Tradotto dall’ostrogoto burocratico, per capire di che si tratti bisogna intanto guardare l’articolo 47 del decreto legislativo n.33 del 2013, che prevede l’irrogazione di una sanzione amministrativa pecuniaria da 500 a 10.000 euro (in misura ridotta a 1.000 euro se pagata entro 60 giorni, un po’ come avviene per le contravvenzioni stradali), oltre alla pubblicazione appunto solo della notizia del provvedimento sul sito internet dell’amministrazione, a carico dei componenti degli organi di indirizzo politico che siano responsabili della «mancata o della incompleta comunicazione delle informazioni e dei dati di cui all’articolo 14 del medesimo decreto».

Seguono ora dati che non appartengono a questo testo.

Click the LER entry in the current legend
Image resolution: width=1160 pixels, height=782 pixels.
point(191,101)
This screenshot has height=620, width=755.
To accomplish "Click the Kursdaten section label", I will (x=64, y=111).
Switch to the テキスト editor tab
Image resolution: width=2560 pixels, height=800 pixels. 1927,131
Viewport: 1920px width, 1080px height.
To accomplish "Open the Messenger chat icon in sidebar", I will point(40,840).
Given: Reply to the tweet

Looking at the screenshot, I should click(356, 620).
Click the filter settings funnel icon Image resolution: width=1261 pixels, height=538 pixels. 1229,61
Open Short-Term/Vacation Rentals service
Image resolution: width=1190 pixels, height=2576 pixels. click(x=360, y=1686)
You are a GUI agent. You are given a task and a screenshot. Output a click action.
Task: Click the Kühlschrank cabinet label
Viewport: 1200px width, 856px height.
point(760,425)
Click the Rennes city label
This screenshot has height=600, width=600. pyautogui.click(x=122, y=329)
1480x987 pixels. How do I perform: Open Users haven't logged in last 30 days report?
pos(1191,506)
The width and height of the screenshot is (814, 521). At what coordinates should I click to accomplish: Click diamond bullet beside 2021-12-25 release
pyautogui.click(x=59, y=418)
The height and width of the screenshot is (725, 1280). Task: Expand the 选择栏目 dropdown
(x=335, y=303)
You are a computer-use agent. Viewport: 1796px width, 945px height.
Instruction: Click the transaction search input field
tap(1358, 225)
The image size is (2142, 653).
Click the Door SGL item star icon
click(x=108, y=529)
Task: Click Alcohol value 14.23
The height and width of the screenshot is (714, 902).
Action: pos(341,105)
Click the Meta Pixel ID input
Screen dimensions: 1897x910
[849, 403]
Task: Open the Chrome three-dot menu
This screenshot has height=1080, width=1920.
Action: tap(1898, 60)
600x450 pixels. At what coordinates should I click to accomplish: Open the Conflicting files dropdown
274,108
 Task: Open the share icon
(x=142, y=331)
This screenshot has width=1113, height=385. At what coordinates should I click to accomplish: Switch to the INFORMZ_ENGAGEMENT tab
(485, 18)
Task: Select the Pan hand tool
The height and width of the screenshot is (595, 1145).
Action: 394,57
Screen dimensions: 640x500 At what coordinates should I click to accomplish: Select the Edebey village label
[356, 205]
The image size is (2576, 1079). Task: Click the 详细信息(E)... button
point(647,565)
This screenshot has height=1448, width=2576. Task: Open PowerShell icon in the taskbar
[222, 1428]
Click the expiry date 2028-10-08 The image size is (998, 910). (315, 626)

Quali sono e di chi? Sono i dati sulla situazione patrimoniale complessiva, al momento dell’assunzione in carica, dei «titolari di incarichi politici, di amministrazione, di direzione o di governo».
Fontana dal 2006 sino al 21 giugno 2016 era stato sindaco di Varese, dunque tenuto a depositare anche per il 2016 la dichiarazione sul proprio stato patrimoniale relativa al 2015.
Ma a fine 2016 il responsabile anticorruzione del Comune è costretto a comunicare all’Anac che Fontana, a dispetto anche di molti inviti a livello amichevole, non l’ha presentata. L’Anac chiede lumi, e alla fine di gennaio 2017 di nuovo il responsabile anticorruzione del Comune conferma che Fontana ha continuato a non trasmettere la dichiarazione di legge benchè gli sia stata sollecitata molte volte.
E a quel punto la dirigente dell’«Uvot-Ufficio vigilanza sugli obblighi di trasparenza», all’interno di Anac, sanziona l’ex sindaco leghista con 1.000 euro.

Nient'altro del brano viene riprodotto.